Re: Multi Field search without Multifieldqueryparser

2008-09-23 Thread Grant Ingersoll


On Sep 23, 2008, at 8:35 AM, Anshul jain wrote:


yes you are partly correct

what I need is that lucene should support two type of queries for the
following document:
name: abc^10
organization: xyz^3

structured query:
name: abc and organization: xyz

unstructured query:
default_field: abc ^5 and xyz


And what field(s) should "xyz" be searched against?  Again, I ask, how  
do you know what fields "xyz" should go against and why does abc go  
against the default_field?  You've said it shouldn't go against all  
fields (b/c there are thousands of them), and you've said it shouldn't  
go against a catch-all field, but otherwise I still have no clue your  
criteria for what fields xyz should search.  Are you saying that you  
want it to intelligently know that when "xyz" comes in that it should  
search the organization field?


Other than seconding Umesh's or Dino's suggestions of using machine  
learning or heuristics or using some type of templating system, I'm  
not sure what else to offer.  You might look at Solr's Dismax Query  
Parser, which allows you to specify the field structure of queries in  
a multi-field way, but again, I doubt that is wholly what you are  
looking for.





But i do not want to create one more field(default_field) that will
contain all the values concatenated in it. Also, even if i get all the
fields during indexing and use it for multi field query parser, then
the query will become very inefficient as there can be thousands of
fields. I think it should clarify my point.



On Tue, Sep 23, 2008 at 1:58 PM, Grant Ingersoll  
<[EMAIL PROTECTED]> wrote:
So, the piece I'm missing is how do you know what field for which  
terms.  In
other words how do you know xyz goes against organization and abc  
against
name.  Your wording implies that you don't know this before hand,  
yet you
are somehow suggesting that Lucene should be able to do it.

Task ▸ In the thread about multi-field search without MultiFieldQueryParser, which Solr component does Grant Ingersoll suggest looking at?

Available data ▸
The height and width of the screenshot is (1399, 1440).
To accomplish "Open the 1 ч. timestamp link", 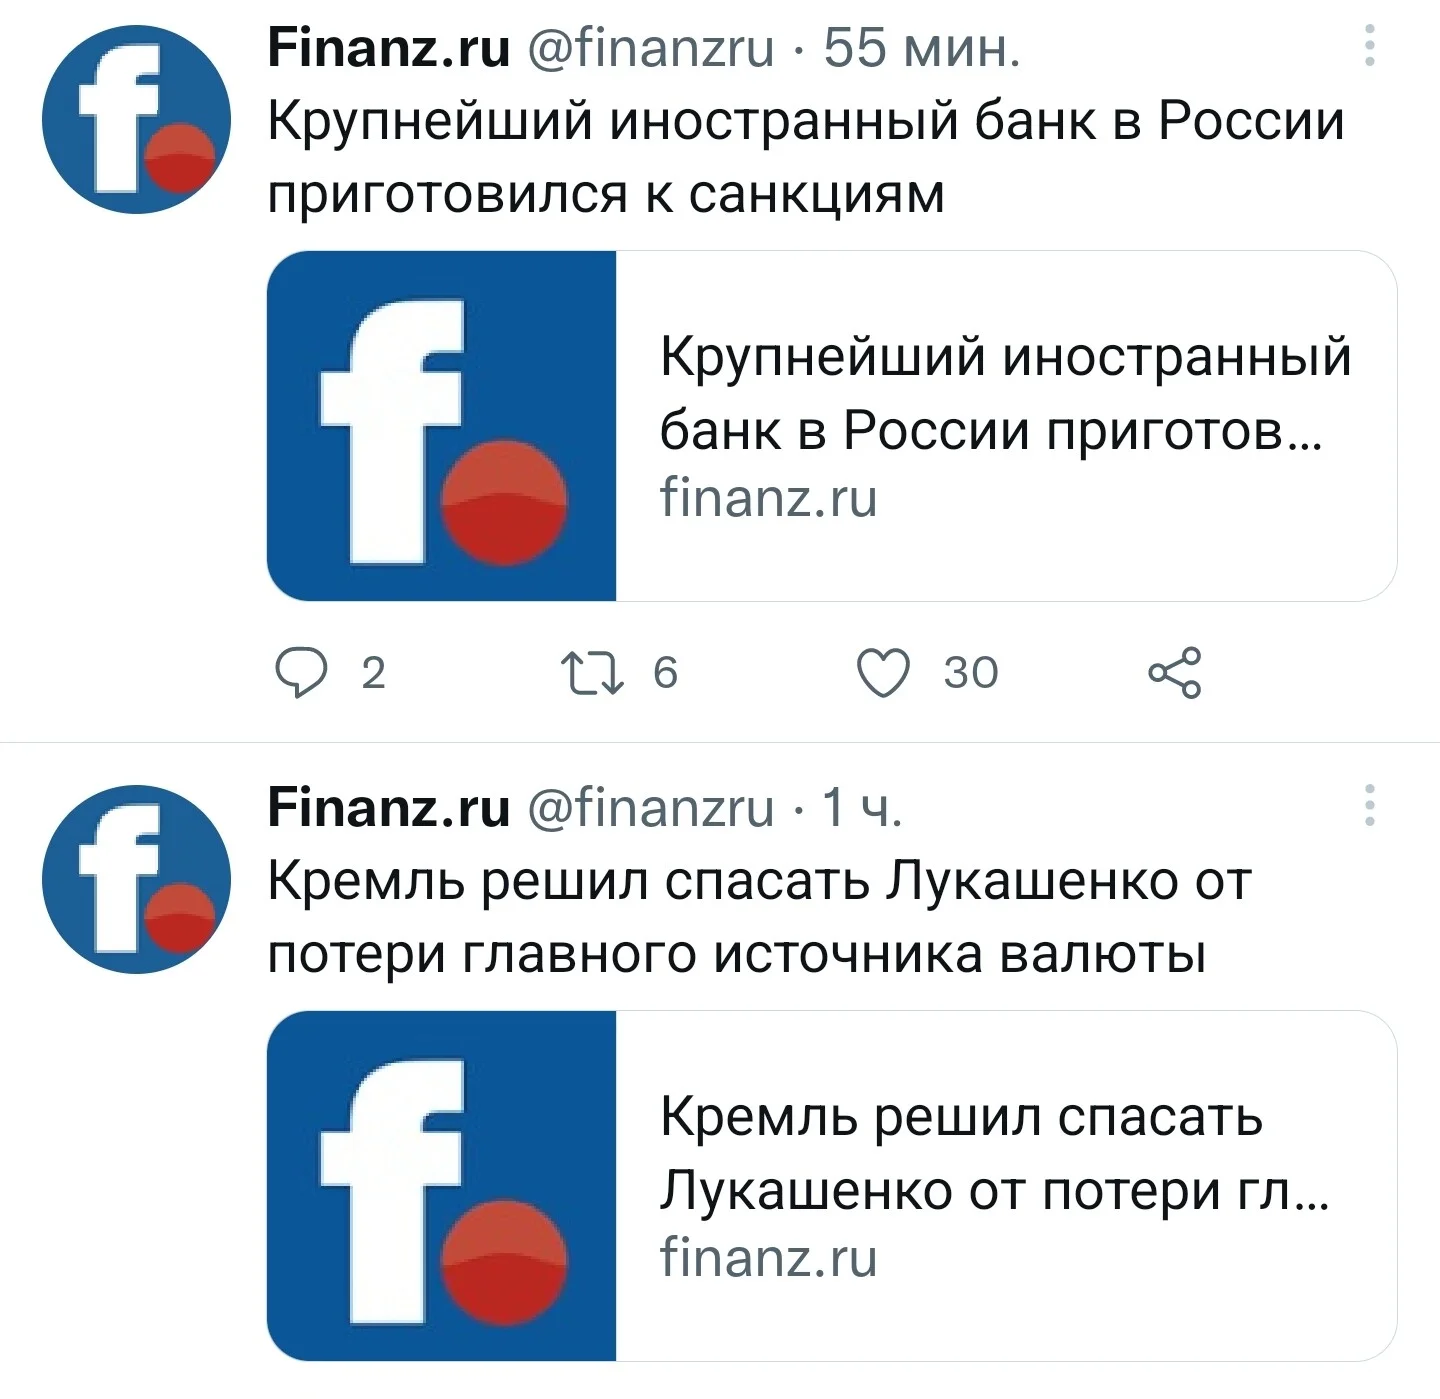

Response to the task ▸ Solr's Dismax Query Parser.